- _What the exercise asks_
Take the line with "Open the None" and every line after it in the entries below, and set them down exactly, without any pictures.

(Dataset items)
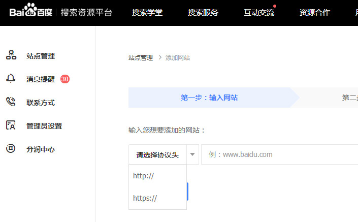This screenshot has height=222, width=358.
Task: Go to 互动交流 in top navigation
Action: (259, 13)

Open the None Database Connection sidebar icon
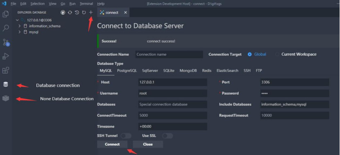pos(6,98)
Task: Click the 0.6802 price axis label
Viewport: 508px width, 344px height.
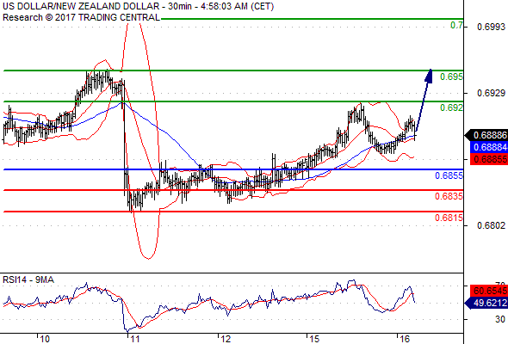Action: [491, 225]
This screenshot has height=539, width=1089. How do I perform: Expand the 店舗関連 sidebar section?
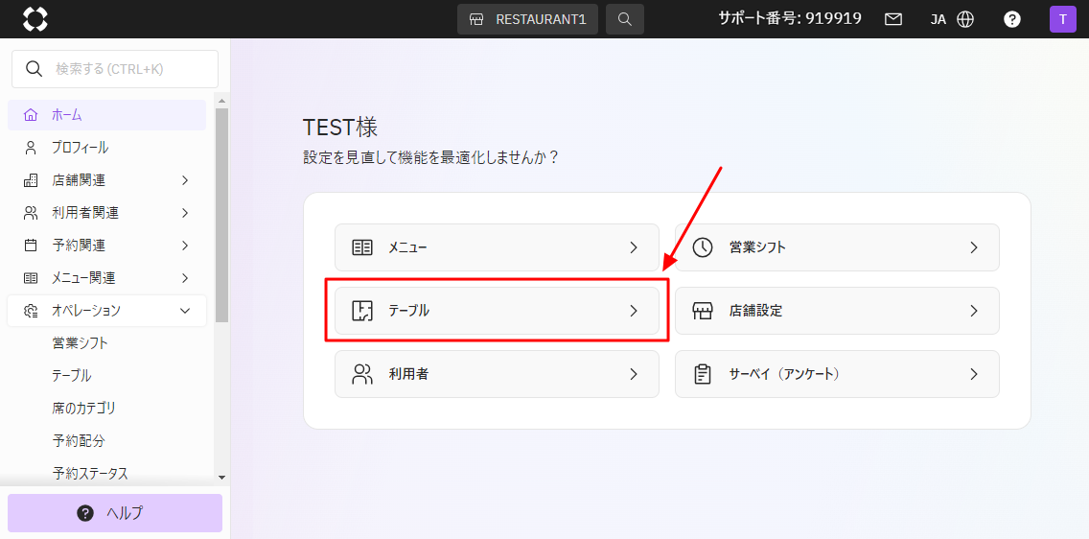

- _Task result_
Open the None Database Connection sidebar icon
pos(6,98)
Task: Click the 0.6802 price axis label
Viewport: 508px width, 344px height.
Action: [491, 225]
This screenshot has height=539, width=1089. How do I perform: Expand the 店舗関連 sidebar section?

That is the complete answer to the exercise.